**PROBLEM TO SOLVE**
In the listing below, find each line with the string "icon" and return it.

**MATERIALS PROVIDED**
********

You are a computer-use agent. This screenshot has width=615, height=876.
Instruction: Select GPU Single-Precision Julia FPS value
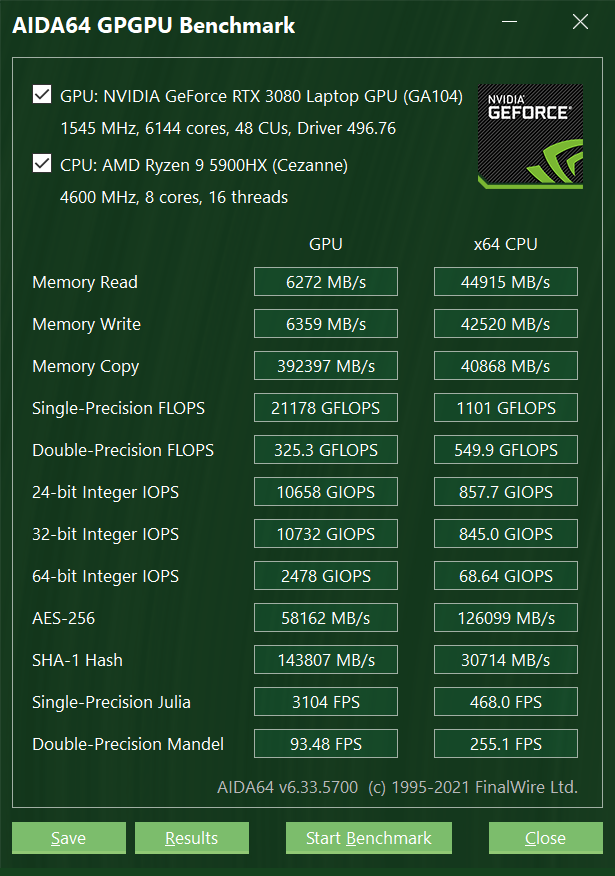[325, 702]
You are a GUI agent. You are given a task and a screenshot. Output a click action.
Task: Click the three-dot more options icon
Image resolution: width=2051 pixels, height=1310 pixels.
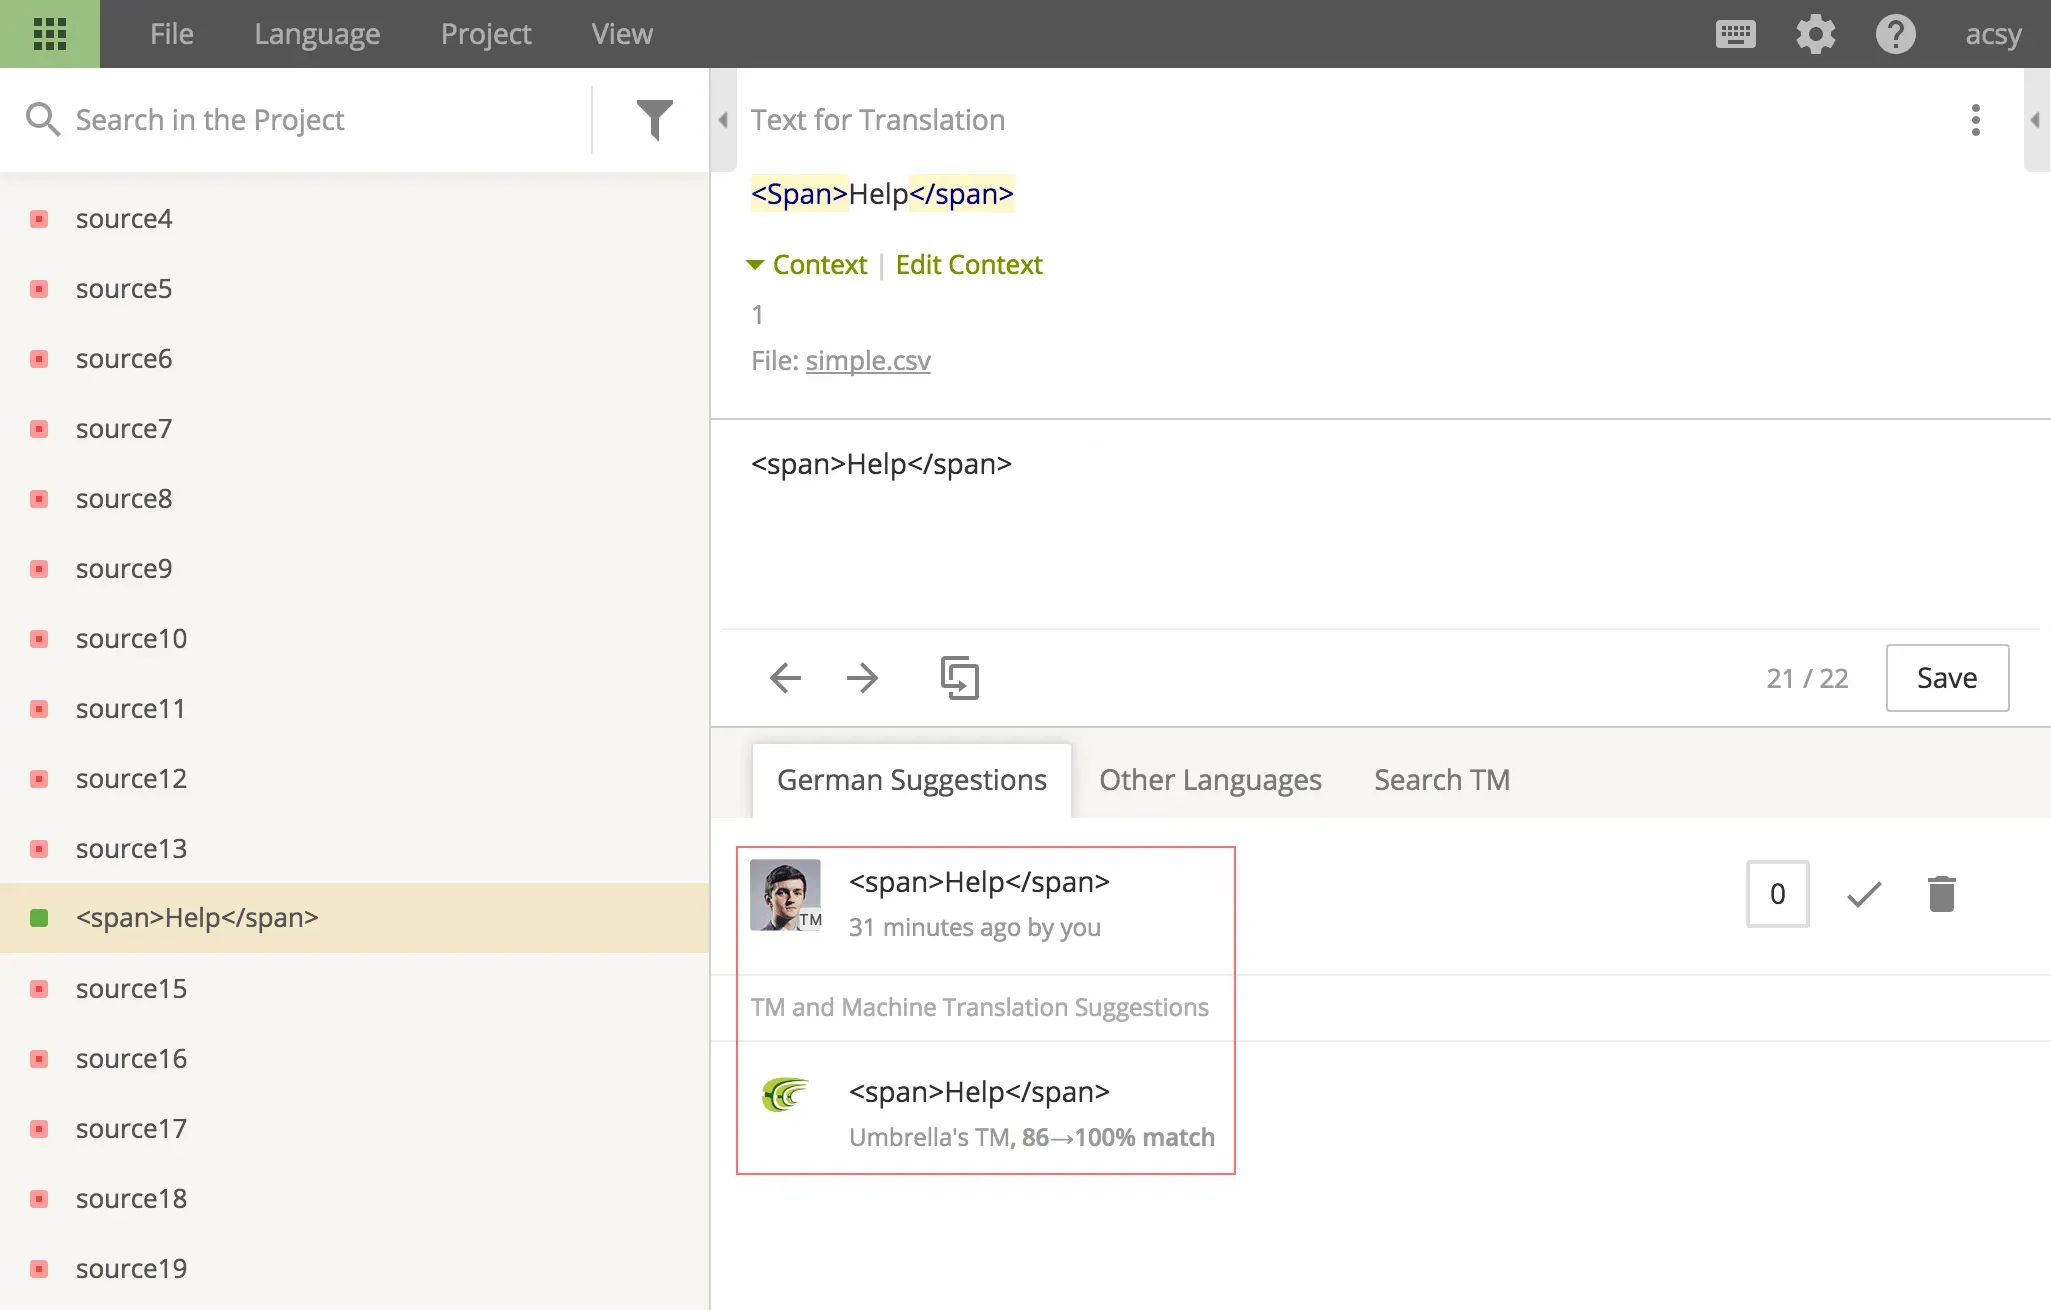tap(1976, 120)
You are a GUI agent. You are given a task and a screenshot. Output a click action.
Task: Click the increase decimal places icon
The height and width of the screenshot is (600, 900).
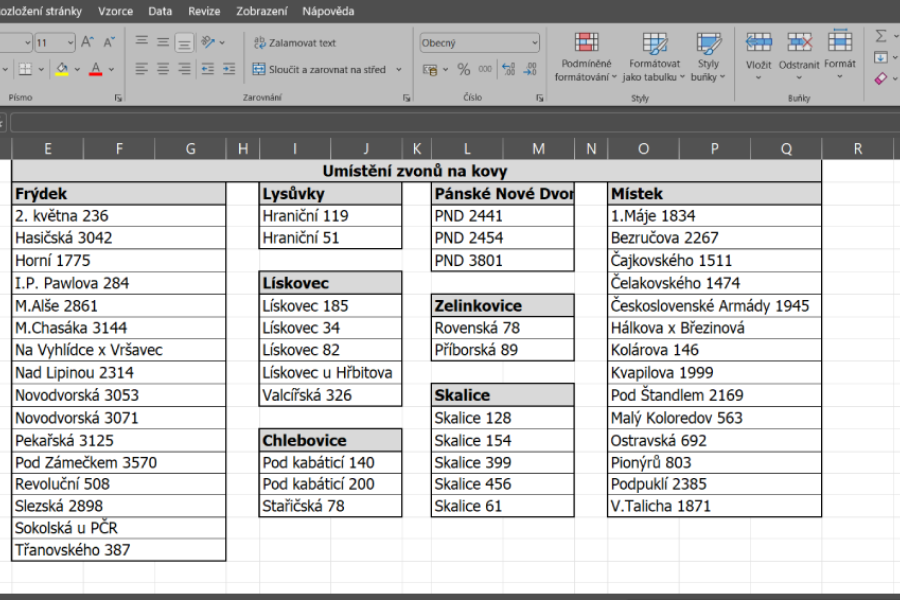pos(507,70)
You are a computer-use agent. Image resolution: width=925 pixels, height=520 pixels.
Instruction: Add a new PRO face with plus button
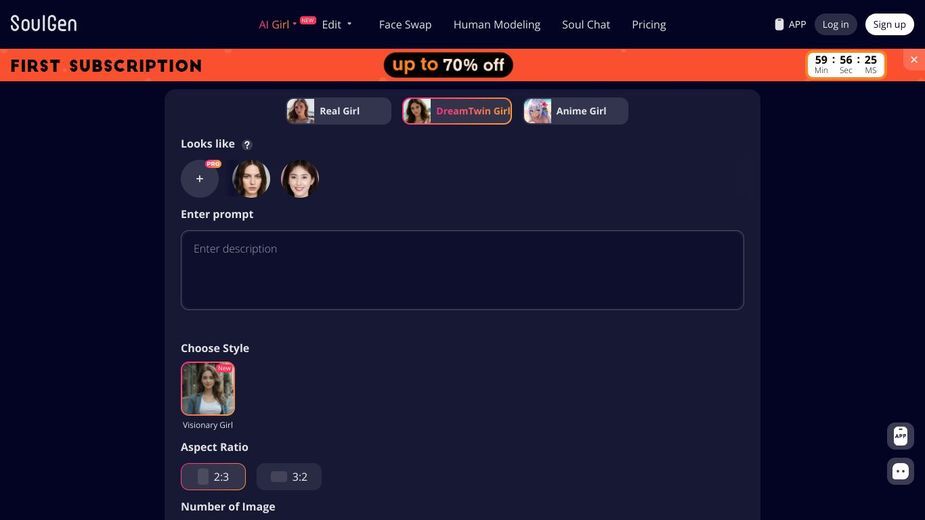(199, 179)
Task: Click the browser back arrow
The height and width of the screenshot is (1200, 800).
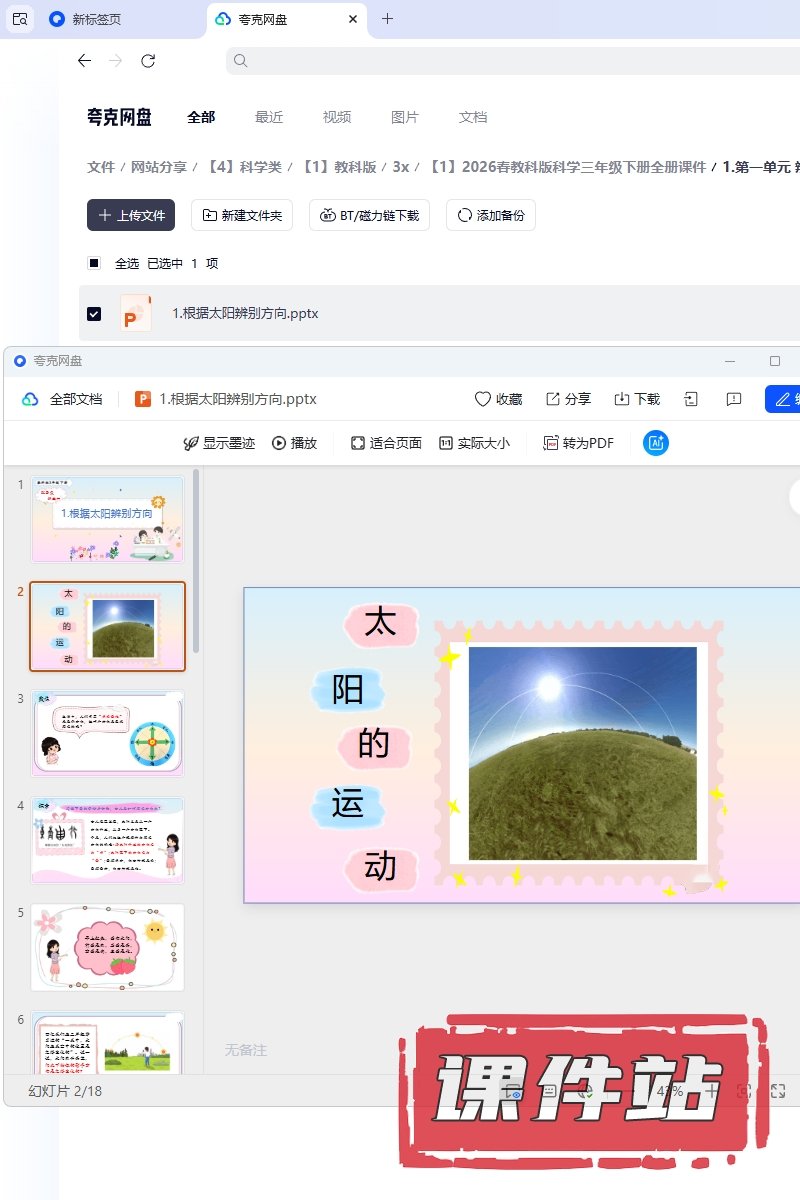Action: [84, 61]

********

**RESPONSE BELOW**
Task: Click the three-dot more options icon
Task: Click the increase decimal places icon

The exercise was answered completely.